◆ Aim of the task
A line containing "Given: Click the gefühlt Temp column header" appears in the material below. Return exactly every line from the first through that one, and only those.

◆ Source data
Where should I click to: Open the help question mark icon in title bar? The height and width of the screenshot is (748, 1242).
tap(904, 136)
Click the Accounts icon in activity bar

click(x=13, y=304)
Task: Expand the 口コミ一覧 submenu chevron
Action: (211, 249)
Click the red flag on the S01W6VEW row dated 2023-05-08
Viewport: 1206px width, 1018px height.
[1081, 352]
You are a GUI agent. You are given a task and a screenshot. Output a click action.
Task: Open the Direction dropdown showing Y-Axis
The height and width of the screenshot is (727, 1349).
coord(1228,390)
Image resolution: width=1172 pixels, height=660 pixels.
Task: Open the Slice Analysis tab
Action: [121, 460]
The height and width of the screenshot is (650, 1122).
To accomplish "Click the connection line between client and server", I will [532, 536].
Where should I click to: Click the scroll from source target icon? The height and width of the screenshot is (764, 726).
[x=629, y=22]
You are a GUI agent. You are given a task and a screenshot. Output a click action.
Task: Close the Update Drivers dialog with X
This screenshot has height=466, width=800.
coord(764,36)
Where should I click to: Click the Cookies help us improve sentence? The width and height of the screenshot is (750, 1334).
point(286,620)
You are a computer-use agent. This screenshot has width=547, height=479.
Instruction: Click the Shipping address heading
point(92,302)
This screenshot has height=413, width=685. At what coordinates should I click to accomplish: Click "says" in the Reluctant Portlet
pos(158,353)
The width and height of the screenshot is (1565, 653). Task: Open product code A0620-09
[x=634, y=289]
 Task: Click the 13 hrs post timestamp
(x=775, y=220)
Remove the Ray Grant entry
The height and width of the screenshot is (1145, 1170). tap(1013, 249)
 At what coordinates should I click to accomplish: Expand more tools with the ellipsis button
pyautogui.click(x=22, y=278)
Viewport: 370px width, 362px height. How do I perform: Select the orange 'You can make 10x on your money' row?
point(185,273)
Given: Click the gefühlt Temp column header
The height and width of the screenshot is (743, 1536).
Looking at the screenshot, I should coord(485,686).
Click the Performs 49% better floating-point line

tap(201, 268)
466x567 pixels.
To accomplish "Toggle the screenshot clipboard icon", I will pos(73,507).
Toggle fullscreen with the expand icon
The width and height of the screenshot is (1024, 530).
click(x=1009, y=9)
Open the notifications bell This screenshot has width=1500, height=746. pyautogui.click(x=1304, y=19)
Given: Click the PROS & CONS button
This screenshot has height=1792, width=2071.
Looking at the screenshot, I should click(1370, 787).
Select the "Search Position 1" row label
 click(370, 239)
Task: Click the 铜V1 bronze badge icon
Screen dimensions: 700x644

◆ Task result
Where should I click to: Open the help question mark icon in title bar? The height and width of the screenshot is (748, 1242).
tap(904, 136)
Click the Accounts icon in activity bar

click(x=13, y=304)
Task: Expand the 口コミ一覧 submenu chevron
Action: (211, 249)
Click the red flag on the S01W6VEW row dated 2023-05-08
Viewport: 1206px width, 1018px height.
[1081, 352]
You are a GUI agent. You are given a task and a screenshot. Output a click action.
Task: Open the Direction dropdown showing Y-Axis
The height and width of the screenshot is (727, 1349).
coord(1228,390)
Image resolution: width=1172 pixels, height=660 pixels.
Task: Open the Slice Analysis tab
Action: [121, 460]
The height and width of the screenshot is (650, 1122).
To accomplish "Click the connection line between client and server", I will [532, 536].
Where should I click to: Click the scroll from source target icon? The height and width of the screenshot is (764, 726).
[x=629, y=22]
You are a GUI agent. You are given a task and a screenshot. Output a click action.
Task: Close the Update Drivers dialog with X
This screenshot has height=466, width=800.
coord(764,36)
Where should I click to: Click the Cookies help us improve sentence? The width and height of the screenshot is (750, 1334).
point(286,620)
You are a computer-use agent. This screenshot has width=547, height=479.
Instruction: Click the Shipping address heading
point(92,302)
This screenshot has height=413, width=685. At what coordinates should I click to accomplish: Click "says" in the Reluctant Portlet
pos(158,353)
The width and height of the screenshot is (1565, 653). Task: Open product code A0620-09
[x=634, y=289]
 Task: Click the 13 hrs post timestamp
(x=775, y=220)
Remove the Ray Grant entry
The height and width of the screenshot is (1145, 1170). tap(1013, 249)
 At what coordinates should I click to accomplish: Expand more tools with the ellipsis button
pyautogui.click(x=22, y=278)
Viewport: 370px width, 362px height. How do I perform: Select the orange 'You can make 10x on your money' row?
point(185,273)
Given: Click the gefühlt Temp column header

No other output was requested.